Parallelism is about speeding up a program by using multiple processors.
In Haskell we provide two ways to achieve parallelism:
- Pure parallelism, which can be used to speed up pure (non-IO) parts of the program.
- Concurrency, which can be used for parallelising IO.
Pure Parallelism (Control.Parallel): Speeding up a pure computation using multiple processors. Pure parallelism has these advantages:
Concurrency (Control.Concurrent): Multiple threads of control that execute "at the same time".
- Threads are in the IO monad
- IO operations from multiple threads are interleaved non-deterministically
- communication between threads must be explicitly programmed
- Threads may execute on multiple processors simultaneously
- Dangers: race conditions and deadlocks
Rule of thumb: use Pure Parallelism if you can, Concurrency otherwise.

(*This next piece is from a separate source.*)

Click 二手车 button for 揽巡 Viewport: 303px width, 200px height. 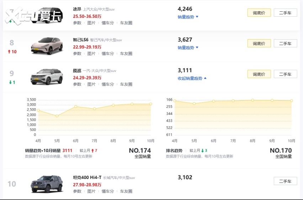tap(285, 74)
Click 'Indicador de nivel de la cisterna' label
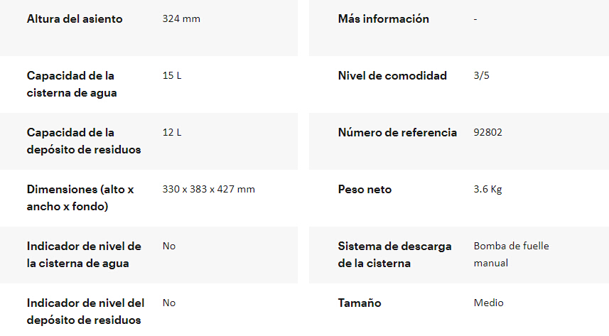609x336 pixels. pyautogui.click(x=84, y=254)
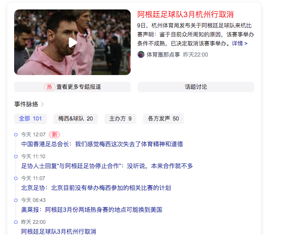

- Control.Parallel. The first thing to start with parallel programming in Haskell is the use of par/pseq from the parallel library. Try the Real World Haskell chapter on parallelism and concurrency. The parallelism-specific parts are in the second half of the chapter.
- If you need more control, try Strategies or perhaps the Par monad
Since 2004, GHC supports running programs in parallel on an SMP or multi-core machine. How to do it:
- Compile your program using the -threaded switch.
- Run the program with +RTS -N2 to use 2 threads, for example (RTS stands for runtime system; see the GHC users' guide). You should use a -N value equal to the number of CPU cores on your machine (not including Hyper-threading cores). As of GHC v6.12, you can leave off the number of cores and all available cores will be used (you still need to pass -N however, like so: +RTS -N).
- Concurrent threads (forkIO) will run in parallel, and you can also use the par combinator and Strategies from the Control.Parallel.Strategies module to create parallelism.
- Use +RTS -sstderr for timing stats.
- To debug parallel program performance, use ThreadScope.
- Nested data parallelism: a parallel programming model based on bulk data parallelism, in the form of the DPH and Repa libraries for transparently parallel arrays.
- monad-par and LVish provide Par monads that can structure parallel computations over "monotonic" data structures, which in turn can be used from within purely functional programs.
- [OLD] Intel Concurrent Collections for Haskell: a graph-oriented parallel programming model.